In the first few weeks of the NFL season, there have been numerous complaints that the new rule, which forbids landing on a quarterback with “all or most of your body weight,” are a step too far. Clay Matthews, star pass rusher for the Green Bay Packers, has been flagged numerous times for what look like perfectly normal (and not overly violent) tackles.
“Obviously I don’t agree with it, again,” Matthews said after picking up another flag on Sunday. “Obviously when you’re tackling a guy from the front, you’re gonna land on him…. When you have a hit like that, that’s a football play.”
Former Dallas Cowboys tight end Jason Witten, now a TV analyst for ESPN, also roasted the new rules on Monday Night Football
“I knew they wanted to make it about the health and safety and protect these quarterbacks but it just seems like we went a little bit too left wing on that with our approach of trying to protect it,” Witten said in the second half of the Steelers-Buccaneers game this week.

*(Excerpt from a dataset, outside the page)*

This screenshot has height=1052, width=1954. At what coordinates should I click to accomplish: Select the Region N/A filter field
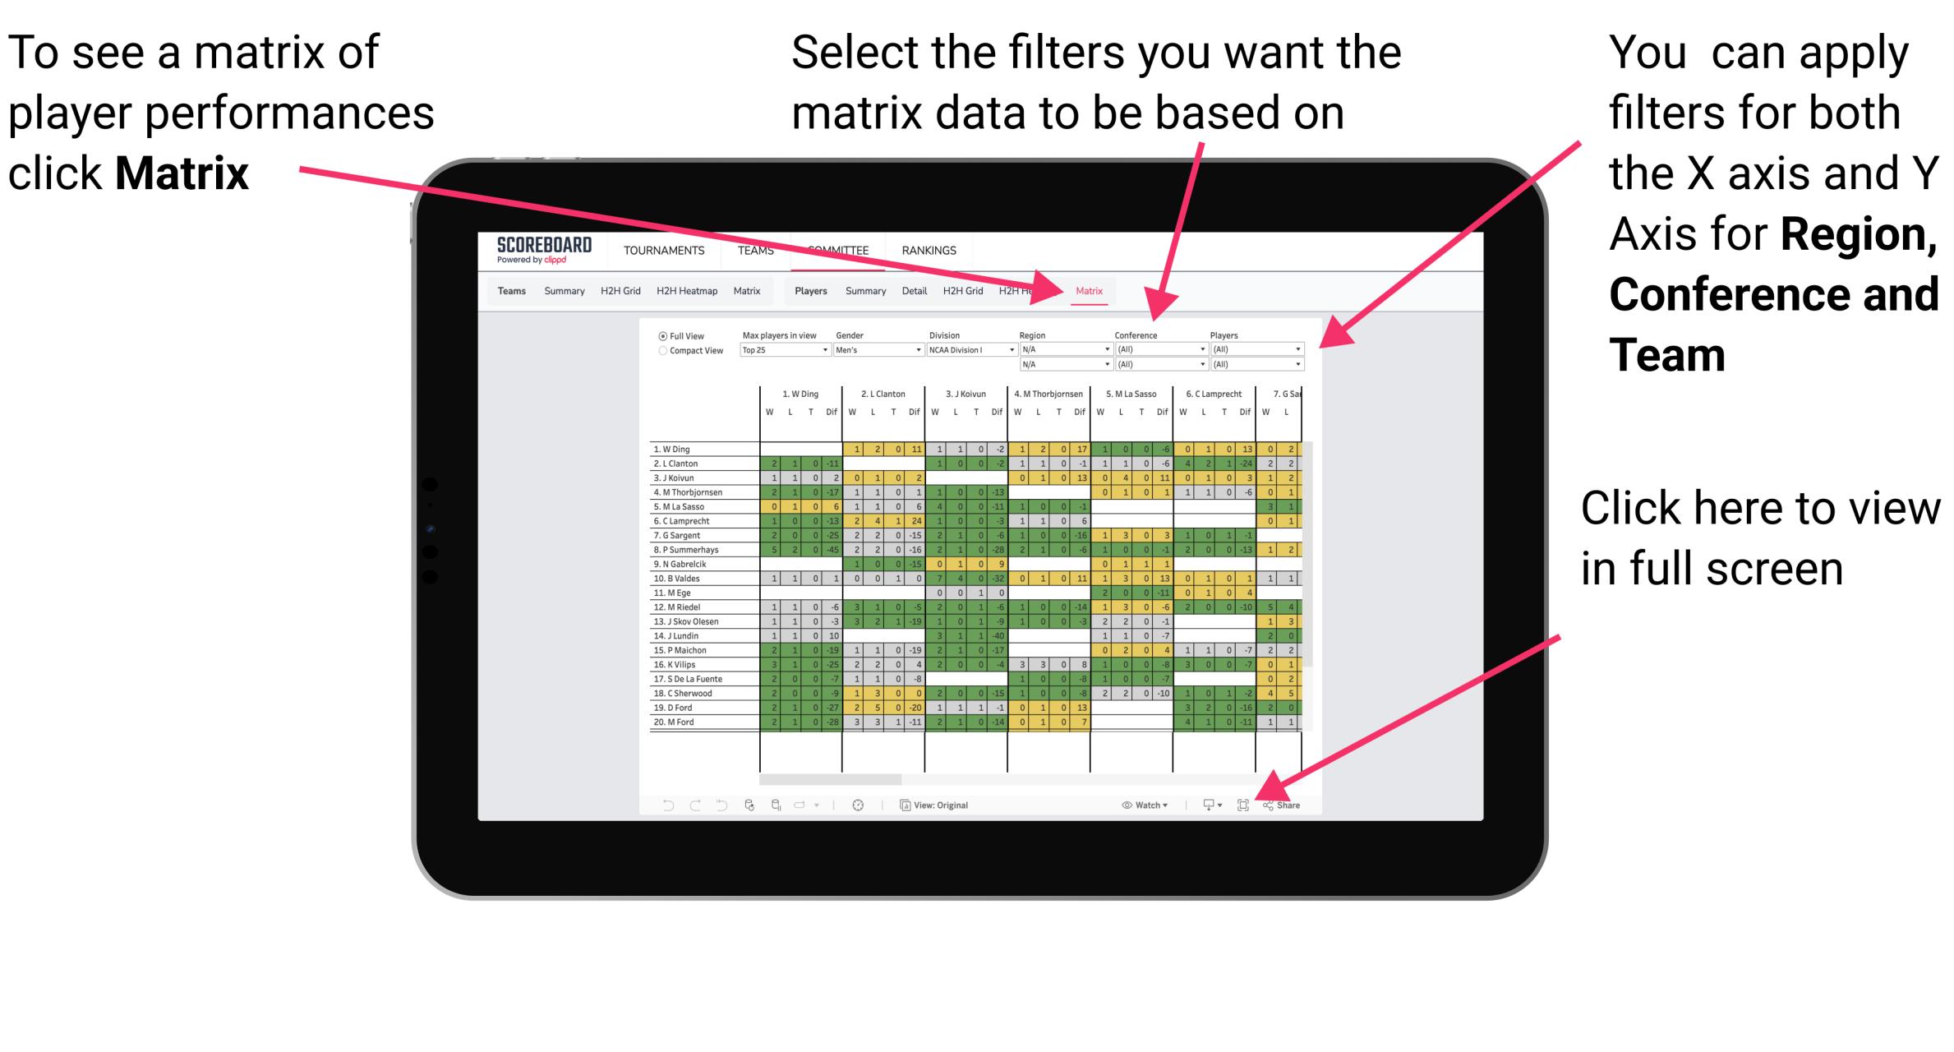[x=1063, y=348]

Political affiliation aside, there’s a growing outrage from both players and fans that football is turning “soft.” While most people understand the need to protect players in a game that is inherently violent, asking players to not land on an opponent they just tackled is probably a step too far. In fact, Miami Dolphins’ DE William Hayes just suffered a season ending ACL injury trying to do exactly that.
It finally sounds like the NFL is willing to bring the rule back up for discussion.
According to Judy Battista of the NFL Network, the league’s Competition Committee is “uncomfortable” with the way the new rule is being called. The committee is scheduled to have a meeting next week, although it’s unclear if they are planning a drastic mid-season reform of the current rule.
Until then, we’ll probably just even more quarterbacks taking flops over incidental contact. Hey, 15-yards is 15-yards.